Le Parc National de la Kéran, se meurt à cause d’une désertification avancée due à l’intensité de la production du charbon de bois. Il suffit de voyager à travers le Togo pour constater le dégât. Des montagnes de charbon de bois et des centaines de sacs contenant ce charbon jonchent les bords de la route nationale au niveau de la réserve de la Kéran. Du « Carrefour Gando», jusqu’à la réserve, c’est rien que de gigantesques élévations de charbon de bois qu’on aperçoit. Cette activité de destruction intensive de l’environnement n’est pas efficacement prise en compte dans les politiques de protection du patrimoine forestier. Pourtant, il suffit de continuer la route pour voir des singes et autres animaux qui offrent un splendide spectacle d’une parfaite symbiose entre eux et la nature.
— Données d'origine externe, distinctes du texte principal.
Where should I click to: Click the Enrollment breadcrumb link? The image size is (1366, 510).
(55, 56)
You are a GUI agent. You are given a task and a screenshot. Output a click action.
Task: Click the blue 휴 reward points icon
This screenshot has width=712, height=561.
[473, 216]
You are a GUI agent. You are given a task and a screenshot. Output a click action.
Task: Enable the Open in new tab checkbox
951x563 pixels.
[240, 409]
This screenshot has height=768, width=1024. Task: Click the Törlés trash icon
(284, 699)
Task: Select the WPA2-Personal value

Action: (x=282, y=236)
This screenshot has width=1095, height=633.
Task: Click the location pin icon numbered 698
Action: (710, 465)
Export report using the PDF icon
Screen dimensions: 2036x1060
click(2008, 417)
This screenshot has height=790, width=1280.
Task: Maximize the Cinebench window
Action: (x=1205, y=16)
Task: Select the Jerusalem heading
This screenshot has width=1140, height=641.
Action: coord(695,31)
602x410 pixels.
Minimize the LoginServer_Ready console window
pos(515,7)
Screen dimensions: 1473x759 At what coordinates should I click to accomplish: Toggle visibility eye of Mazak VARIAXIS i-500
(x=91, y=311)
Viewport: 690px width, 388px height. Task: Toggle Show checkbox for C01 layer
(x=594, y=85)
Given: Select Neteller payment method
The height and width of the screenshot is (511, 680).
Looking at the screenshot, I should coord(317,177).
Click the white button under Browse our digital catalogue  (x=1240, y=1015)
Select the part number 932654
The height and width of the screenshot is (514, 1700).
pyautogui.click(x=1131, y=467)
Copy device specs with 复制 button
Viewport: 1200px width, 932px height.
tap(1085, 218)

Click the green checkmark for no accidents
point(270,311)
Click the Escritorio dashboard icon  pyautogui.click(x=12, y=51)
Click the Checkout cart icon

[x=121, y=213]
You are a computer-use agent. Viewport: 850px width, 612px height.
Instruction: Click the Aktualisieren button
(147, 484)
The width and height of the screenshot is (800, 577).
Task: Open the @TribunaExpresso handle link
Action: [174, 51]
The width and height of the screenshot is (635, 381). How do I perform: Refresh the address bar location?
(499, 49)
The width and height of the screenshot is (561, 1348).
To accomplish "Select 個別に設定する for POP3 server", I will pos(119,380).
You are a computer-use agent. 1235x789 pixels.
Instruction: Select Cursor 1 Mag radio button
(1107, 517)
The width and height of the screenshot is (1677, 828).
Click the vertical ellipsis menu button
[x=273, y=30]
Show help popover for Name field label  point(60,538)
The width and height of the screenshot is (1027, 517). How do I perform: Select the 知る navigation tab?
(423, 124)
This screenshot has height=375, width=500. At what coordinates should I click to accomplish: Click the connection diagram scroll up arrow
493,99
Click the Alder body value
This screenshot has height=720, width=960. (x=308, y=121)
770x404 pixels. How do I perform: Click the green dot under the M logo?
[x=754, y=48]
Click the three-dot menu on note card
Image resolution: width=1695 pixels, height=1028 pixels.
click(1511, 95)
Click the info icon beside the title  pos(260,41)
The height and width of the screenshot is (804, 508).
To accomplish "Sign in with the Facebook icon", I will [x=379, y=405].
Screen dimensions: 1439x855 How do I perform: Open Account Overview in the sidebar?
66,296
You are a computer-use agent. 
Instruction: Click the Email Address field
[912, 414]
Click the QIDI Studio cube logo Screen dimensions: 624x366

Les monts Togo du sud-est de la Kéran comme pour marquer et renforcer le décor constituent un atout pour la survie des espèces protégées, mais l’effet destructeur de l’homme fait que les animaux apparaissent rarement. La production des combustibles solides entraîne, selon un responsable de la Direction de l’Environnement, une perte annuelle de plus de 25 000 hectares de forêt au Togo.
« Nos forêts naturelles et réserves ont subi un niveau de dégradation tellement élevé à cause de la production du charbon de bois. Il y a seulement 30 ans, la réserve de la Kéran était une attraction. Mais aujourd’hui, la production du charbon de bois a amené les gens à couper anarchiquement les arbres. », a-t-il déploré.
Il a aussi ajouté qu’à leur niveau, des mesures certes se prennent sur papier, mais que dans les régions, les conservateurs manquent d’outils adéquats. « La sensibilisation n’a plus son effet, surtout que des alternatives efficaces ne sont proposé aux riverains et aux producteurs de charbon de bois. Pour mettre fin à cette production anarchique, il faut trouver une autre activité aux producteurs de charbon de bois, car cette activité est leur métier », a-t-il expliqué, avant de préciser que la coupe du bois et la production du charbon de bois restent une activité très florissante dans les zones rurales et péri urbaines, au détriment des petites réserves forestières.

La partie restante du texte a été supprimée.